### Goal of the exercise
Copy the rows between the line holding "Screen dimensions: 712x466" and the line holding "Action: [324, 7]", inclusive, leaving out the pictures.

### Records to process

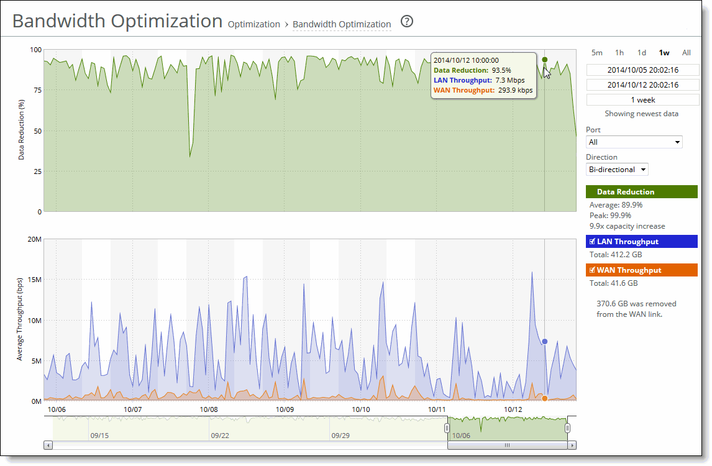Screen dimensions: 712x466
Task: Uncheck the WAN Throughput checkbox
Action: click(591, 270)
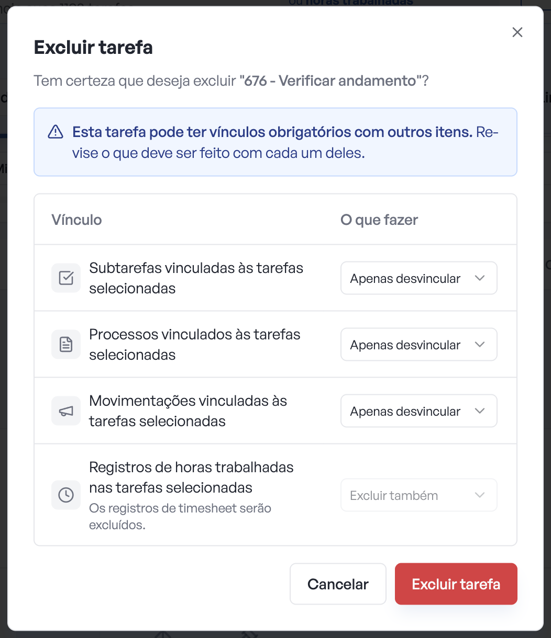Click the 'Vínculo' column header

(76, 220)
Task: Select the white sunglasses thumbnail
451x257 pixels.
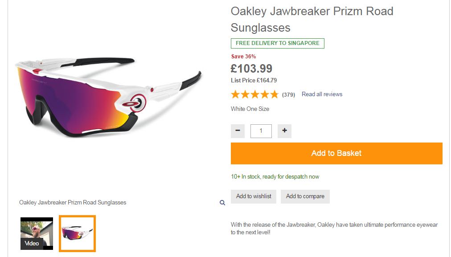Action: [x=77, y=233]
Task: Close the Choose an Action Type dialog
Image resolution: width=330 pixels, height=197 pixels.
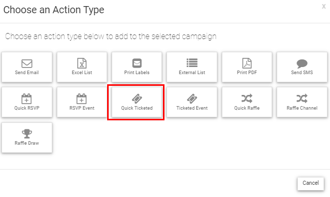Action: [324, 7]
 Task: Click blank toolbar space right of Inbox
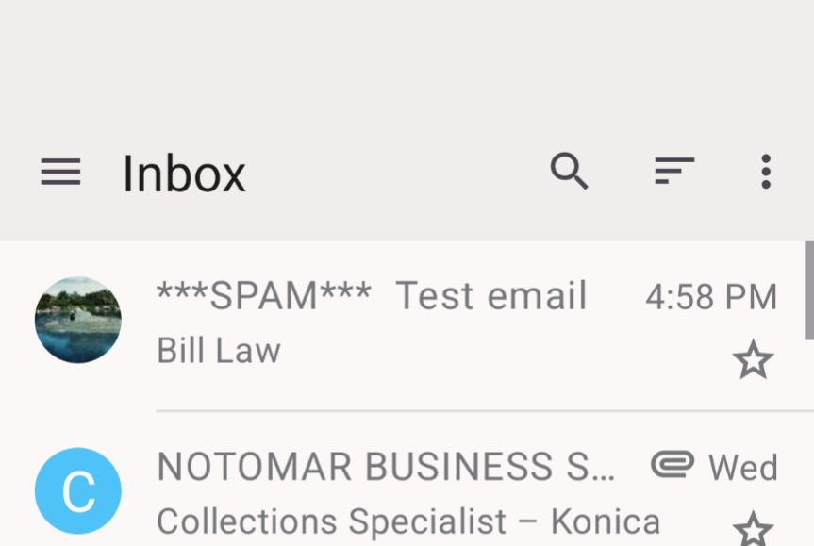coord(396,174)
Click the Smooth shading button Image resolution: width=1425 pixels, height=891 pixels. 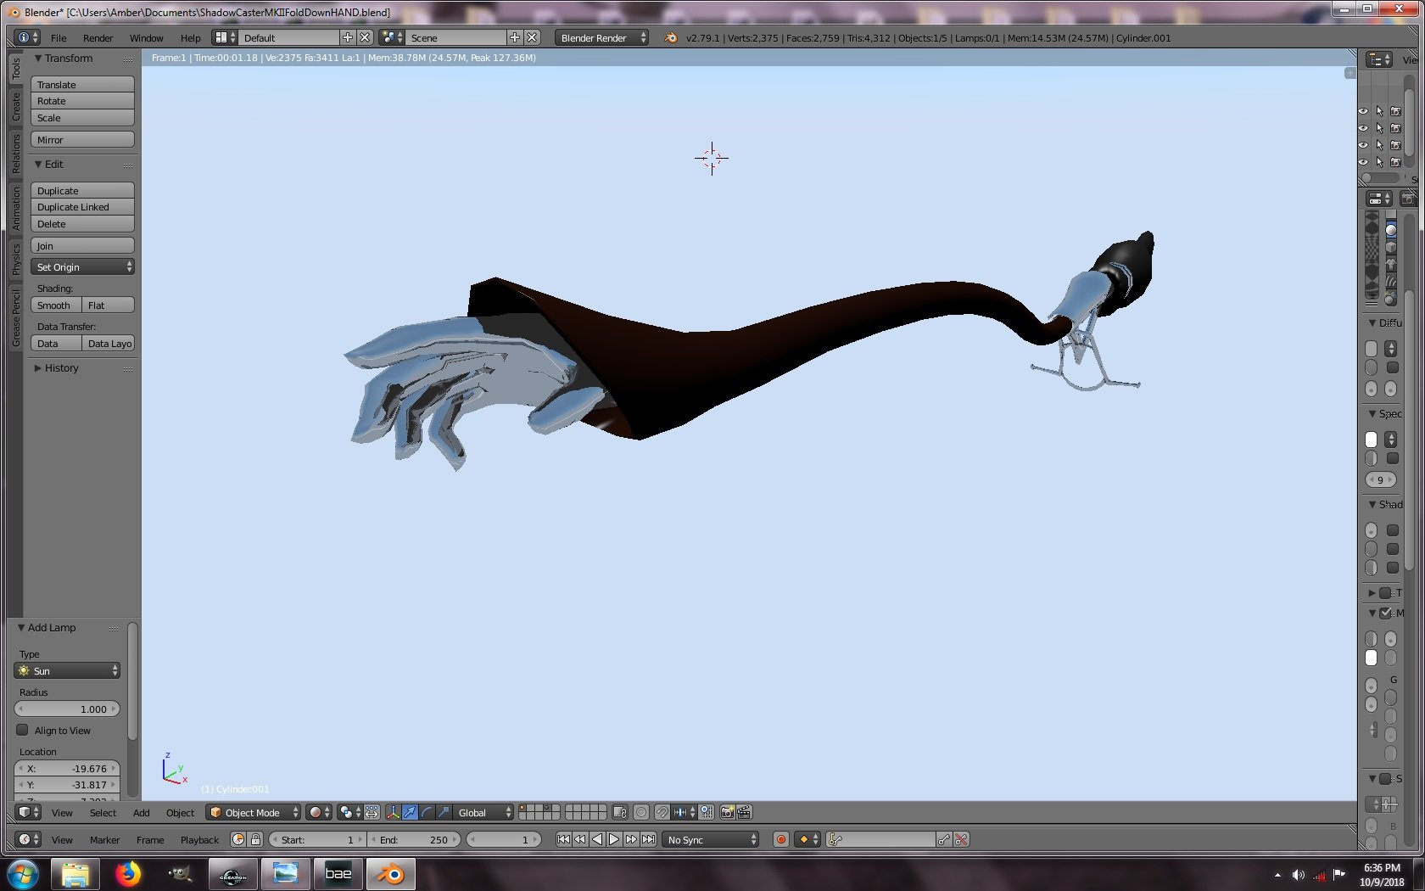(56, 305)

==

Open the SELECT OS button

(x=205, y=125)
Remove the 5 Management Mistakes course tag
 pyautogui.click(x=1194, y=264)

### Response to the exercise
Screen dimensions: 712x466
Task: Uncheck the WAN Throughput checkbox
Action: click(591, 270)
Click the 'Vínculo' column header

(76, 220)
Task: Select the white sunglasses thumbnail
451x257 pixels.
Action: [x=77, y=233]
Task: Close the Choose an Action Type dialog
Image resolution: width=330 pixels, height=197 pixels.
Action: [324, 7]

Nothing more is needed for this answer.